I have always hated to have my picture taken – as a child, as a teen, as a young woman and now as an older woman. In family photos I was always the one to scowl at the camera because it intruded and because it always felt like I had to look nice, or pleasing, or amenable. There is a primitive fear lurking in me that makes me dislike the photographic image of people, and there are scant photos of loved ones in my possesion, and very few of me. Any photo that exists and which I have accepted as being somewhat truthful, or at least, as close to how I wish to represent myself has been taken unposed and on the fly.
I am not a beauty or pretty, nor sweet or malleable. The usual caution during childhood family photo sessions was: “Look nice, smile pretty.” The reality was a sense of confusion and questioning of the need to present a fake niceness. And how does one look pretty in the first place, anyway. Reminders to “Close your mouth, stop talking and asking questions,…” made me miserable and reluctant to co-operate. There is a priceless picture of me at age eight with a violin for a prop which makes me get giggly especially since I know what a series of lies are represented by the image. It tells of a pleasant and happy child, enamored of her violin, her lips red tinted and prissy, eyes dreamy, right hand fingering the strings delicately and the left hand arced and gracefully propelling the bow. The real truth was I hated to have to play for the photographer, the starched colllar of my white blouse pinched my neck and the wool plaid skirt itched my bare legs. I was at once bored and wishing to be anywhere but there, being victimized in an interminable photo session.
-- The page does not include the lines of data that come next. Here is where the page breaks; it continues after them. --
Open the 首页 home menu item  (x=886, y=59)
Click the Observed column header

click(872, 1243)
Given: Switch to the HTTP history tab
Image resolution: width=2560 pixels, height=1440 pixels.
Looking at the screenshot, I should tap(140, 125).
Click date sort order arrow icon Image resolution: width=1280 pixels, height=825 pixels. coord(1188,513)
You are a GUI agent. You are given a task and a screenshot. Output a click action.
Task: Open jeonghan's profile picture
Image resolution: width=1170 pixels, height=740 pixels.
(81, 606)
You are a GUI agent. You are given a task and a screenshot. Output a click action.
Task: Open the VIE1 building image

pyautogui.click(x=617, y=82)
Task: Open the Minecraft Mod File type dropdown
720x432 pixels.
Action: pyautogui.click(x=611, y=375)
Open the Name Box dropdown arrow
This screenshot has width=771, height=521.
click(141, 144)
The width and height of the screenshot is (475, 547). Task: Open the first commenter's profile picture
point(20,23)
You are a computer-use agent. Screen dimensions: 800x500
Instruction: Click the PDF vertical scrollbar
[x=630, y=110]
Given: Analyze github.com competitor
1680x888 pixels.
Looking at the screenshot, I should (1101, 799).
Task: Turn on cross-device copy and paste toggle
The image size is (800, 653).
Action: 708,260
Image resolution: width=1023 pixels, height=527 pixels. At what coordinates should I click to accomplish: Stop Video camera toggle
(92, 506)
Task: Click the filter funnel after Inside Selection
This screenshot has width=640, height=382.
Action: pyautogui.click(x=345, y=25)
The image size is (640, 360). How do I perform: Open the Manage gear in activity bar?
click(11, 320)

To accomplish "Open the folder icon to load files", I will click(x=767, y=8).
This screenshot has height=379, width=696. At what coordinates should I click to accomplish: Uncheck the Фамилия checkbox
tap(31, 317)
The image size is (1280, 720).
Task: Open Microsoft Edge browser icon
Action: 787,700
Renaissance Man has that photo; he dug it out of the jumbled box of family snapshots.
The above photograph was taken by Rumpole in our up North log house a couple of decades ago, on a winter evening after we had all reconvened at home after work and school. I was tired, recouping with a cigarette and listening to him or Renaissance man talk about their day. Still in my studio smock, my hair messy and my mouth open as if about to comment – yep, that was me. Not a pretty picture, but quite close to how I felt – wiped out and hiding behind the prop, the cigarette. A far more honest snapshot, not high art, nor posed than any photograhy studio portrait might be.
I invite any regular readers of this blog to post an old snapshot of themselves which they feel arrives close to a truthful portrait of them at a particular moment in the past.